Reproduce the listing below verbatim, everything from its first line down to the line containing "pyautogui.click(x=70, y=154)", with that line included.

DATA IN THIS EXERCISE →

----------

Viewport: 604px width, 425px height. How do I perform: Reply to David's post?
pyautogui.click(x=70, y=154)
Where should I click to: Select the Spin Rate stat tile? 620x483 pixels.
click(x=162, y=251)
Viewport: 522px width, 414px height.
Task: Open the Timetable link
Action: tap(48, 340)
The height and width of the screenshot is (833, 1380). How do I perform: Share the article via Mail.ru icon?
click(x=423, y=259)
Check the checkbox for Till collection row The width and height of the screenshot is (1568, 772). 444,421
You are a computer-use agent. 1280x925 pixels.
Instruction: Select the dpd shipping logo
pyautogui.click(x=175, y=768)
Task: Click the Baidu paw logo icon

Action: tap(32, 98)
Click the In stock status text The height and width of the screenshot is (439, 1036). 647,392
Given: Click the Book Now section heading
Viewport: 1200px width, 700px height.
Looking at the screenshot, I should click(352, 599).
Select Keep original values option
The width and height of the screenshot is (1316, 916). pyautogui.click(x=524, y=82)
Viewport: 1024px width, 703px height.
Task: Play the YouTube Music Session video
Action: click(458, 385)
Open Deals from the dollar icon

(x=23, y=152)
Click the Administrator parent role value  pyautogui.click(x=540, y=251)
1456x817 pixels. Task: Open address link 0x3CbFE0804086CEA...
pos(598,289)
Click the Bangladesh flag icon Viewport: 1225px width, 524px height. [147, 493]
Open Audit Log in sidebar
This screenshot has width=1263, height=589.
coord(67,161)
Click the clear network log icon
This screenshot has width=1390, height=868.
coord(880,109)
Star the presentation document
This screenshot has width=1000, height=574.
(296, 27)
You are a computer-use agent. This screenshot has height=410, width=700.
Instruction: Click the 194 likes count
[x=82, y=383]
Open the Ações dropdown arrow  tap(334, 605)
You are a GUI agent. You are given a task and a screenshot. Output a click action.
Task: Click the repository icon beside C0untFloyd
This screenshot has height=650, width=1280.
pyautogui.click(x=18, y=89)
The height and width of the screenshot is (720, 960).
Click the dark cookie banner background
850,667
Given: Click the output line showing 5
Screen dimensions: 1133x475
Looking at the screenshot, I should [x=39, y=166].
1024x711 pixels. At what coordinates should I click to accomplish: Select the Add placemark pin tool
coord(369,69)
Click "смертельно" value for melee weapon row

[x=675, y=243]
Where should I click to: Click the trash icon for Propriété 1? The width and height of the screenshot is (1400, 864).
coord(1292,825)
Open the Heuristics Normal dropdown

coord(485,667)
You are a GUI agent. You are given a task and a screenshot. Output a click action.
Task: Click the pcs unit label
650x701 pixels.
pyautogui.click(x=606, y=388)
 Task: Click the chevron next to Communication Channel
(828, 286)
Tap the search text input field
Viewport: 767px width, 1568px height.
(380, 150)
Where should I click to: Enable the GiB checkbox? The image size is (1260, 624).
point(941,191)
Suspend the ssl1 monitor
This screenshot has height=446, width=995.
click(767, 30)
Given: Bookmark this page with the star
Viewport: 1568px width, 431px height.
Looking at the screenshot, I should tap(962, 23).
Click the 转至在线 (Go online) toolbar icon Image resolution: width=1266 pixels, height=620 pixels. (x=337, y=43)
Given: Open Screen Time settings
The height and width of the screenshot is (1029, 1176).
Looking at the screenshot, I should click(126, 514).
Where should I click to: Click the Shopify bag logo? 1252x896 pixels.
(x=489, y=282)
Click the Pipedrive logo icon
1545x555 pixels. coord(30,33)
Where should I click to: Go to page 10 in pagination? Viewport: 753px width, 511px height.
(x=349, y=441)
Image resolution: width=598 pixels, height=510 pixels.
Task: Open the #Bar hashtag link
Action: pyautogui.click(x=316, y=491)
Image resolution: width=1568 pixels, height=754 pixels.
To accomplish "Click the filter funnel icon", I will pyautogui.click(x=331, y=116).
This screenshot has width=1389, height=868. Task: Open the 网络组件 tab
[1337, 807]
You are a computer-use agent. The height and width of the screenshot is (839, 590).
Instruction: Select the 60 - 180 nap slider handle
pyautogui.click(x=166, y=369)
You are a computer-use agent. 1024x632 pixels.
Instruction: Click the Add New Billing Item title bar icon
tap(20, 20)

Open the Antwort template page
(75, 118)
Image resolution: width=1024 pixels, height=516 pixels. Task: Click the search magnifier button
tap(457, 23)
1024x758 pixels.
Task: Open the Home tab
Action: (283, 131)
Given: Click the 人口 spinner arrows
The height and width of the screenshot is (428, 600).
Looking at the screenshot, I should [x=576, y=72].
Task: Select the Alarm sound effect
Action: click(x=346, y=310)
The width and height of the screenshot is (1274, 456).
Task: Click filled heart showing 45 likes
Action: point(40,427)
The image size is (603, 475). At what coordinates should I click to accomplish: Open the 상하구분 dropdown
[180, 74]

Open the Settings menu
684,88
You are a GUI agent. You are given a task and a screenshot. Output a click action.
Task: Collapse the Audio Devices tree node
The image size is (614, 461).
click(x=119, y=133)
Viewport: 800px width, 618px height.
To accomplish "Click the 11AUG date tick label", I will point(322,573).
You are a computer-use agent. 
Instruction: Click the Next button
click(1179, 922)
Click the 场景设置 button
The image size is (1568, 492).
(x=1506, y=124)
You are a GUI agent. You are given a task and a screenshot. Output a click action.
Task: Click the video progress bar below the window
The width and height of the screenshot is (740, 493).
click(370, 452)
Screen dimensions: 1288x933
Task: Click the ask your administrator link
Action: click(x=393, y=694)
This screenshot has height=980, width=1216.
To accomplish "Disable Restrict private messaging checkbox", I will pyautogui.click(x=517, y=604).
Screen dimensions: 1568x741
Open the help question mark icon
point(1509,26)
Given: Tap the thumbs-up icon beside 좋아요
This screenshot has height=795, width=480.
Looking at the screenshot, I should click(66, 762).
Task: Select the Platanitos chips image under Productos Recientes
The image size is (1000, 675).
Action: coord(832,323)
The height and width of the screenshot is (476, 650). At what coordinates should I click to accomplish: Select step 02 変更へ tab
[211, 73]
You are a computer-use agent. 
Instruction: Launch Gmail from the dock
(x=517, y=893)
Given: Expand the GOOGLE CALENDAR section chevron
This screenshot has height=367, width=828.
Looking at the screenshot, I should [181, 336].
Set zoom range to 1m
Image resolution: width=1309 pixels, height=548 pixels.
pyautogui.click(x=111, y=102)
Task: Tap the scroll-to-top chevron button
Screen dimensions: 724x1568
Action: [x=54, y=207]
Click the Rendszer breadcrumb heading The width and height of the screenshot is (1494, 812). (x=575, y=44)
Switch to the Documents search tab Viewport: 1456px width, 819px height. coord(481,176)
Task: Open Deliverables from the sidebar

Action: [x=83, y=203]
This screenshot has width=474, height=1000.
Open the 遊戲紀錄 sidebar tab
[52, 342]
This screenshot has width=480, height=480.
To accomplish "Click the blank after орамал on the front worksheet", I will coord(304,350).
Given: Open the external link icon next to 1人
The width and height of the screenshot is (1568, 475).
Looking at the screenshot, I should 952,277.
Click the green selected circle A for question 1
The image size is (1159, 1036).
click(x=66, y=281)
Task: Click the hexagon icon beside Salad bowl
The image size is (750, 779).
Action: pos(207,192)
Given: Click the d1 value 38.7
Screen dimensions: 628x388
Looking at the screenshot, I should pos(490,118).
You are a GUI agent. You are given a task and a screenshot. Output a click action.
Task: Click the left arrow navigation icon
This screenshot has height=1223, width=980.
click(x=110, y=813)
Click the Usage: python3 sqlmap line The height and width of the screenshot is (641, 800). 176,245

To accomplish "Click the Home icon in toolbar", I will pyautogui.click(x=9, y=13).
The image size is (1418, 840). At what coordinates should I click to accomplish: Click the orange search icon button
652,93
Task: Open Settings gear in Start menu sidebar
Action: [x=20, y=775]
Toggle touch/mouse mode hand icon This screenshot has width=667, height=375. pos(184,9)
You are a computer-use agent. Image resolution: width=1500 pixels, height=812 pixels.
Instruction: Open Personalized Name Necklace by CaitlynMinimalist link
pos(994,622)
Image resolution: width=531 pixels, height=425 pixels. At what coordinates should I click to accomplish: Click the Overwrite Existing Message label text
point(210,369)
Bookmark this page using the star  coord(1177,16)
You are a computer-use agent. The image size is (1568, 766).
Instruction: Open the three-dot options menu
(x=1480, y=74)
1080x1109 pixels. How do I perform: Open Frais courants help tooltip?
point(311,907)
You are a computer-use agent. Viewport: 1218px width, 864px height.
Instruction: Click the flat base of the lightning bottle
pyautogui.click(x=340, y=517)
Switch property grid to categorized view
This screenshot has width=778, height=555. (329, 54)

----------

TASK SOLUTION →
Viewport: 604px width, 425px height. How do I perform: Reply to David's post?
pyautogui.click(x=70, y=154)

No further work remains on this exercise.